In the above example, we used predicates such as PLUS to write the generated code to the target file. It can also be returned as an output parameter of the predicate.

In many specifications, both methods are used. For example, an invocation

   Register(X -> R)
emits code for the term X such that the result is stored in a register. The output parameter R states which register is used.

Often, these output parameters are then used to construct a more complex result in the rule heading. This result can specify a computation for which no instructions have to be emitted, but which can be performed ``via an addressing mode''.

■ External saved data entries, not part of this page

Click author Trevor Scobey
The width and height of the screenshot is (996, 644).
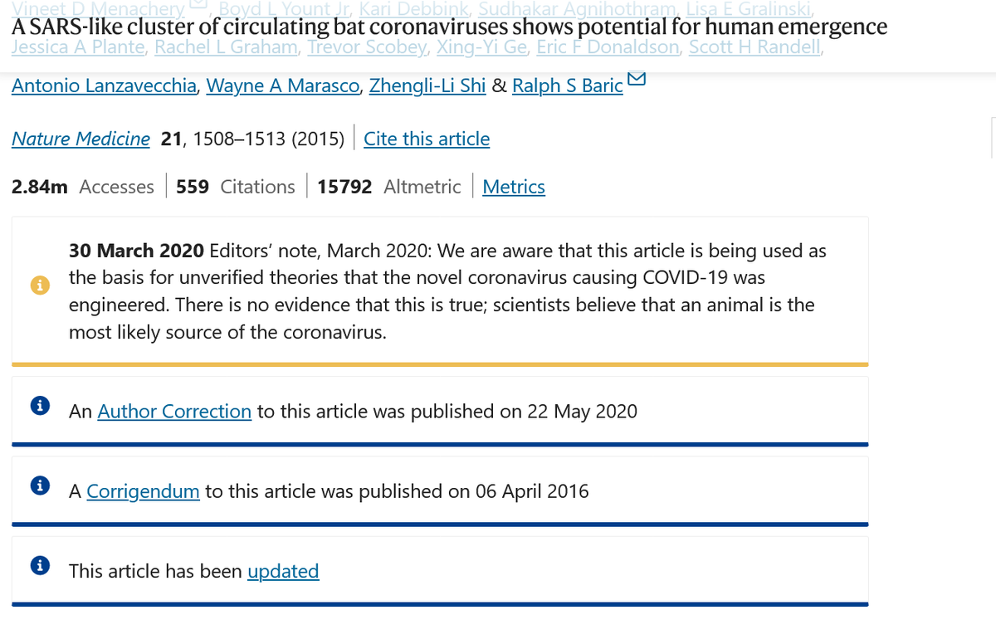[364, 47]
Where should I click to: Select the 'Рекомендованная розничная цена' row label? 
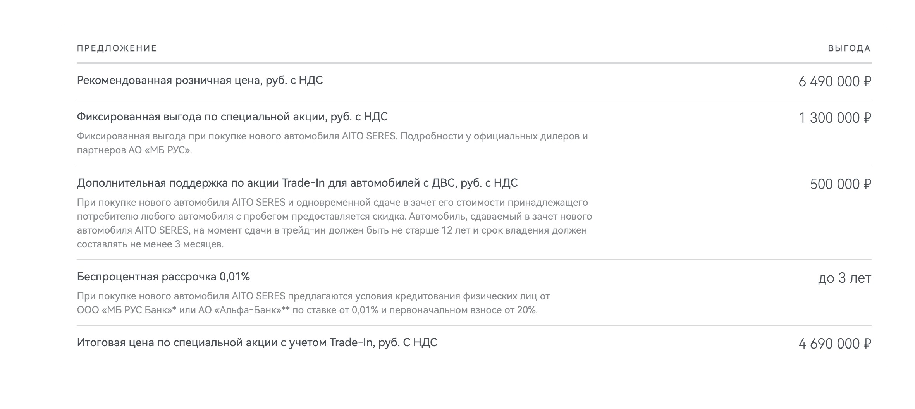(x=200, y=81)
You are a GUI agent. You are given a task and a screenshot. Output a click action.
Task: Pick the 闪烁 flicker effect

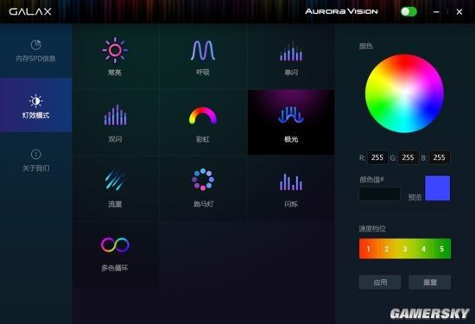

By way of an example, consider a rule from a code-generator specification for the MC68020:

   'rule' EffectiveAddress
          (  addrplus(Array, intmult(Index, intconst(Size)))
          -> ax(AR, 0, DR, Size) ) :
      IsSuitableScaleFactor (Size)
      AddressRegister (Array -> AR)
      DataRegister (Index -> DR)
      $ 14
Here, the choice predicates EffectiveAddress, AddressRegister, and DataRegister translate their input argument such that the result is given as an ``effective address'', an address register, or a data register. The rule states that the term

   addrplus(Array, intmult(Index, intconst(Size)))
(which is the translation of an array subscription) may be mapped to

   ax(AR, 0, DR, Size)
(the ``address register with index'' addressing mode) when the value of Array is computed in AR and the value of Index is computed in DR. To be a suitable operand for the ax mode, Size must fulfill the condition IsSuitableScaleFactor.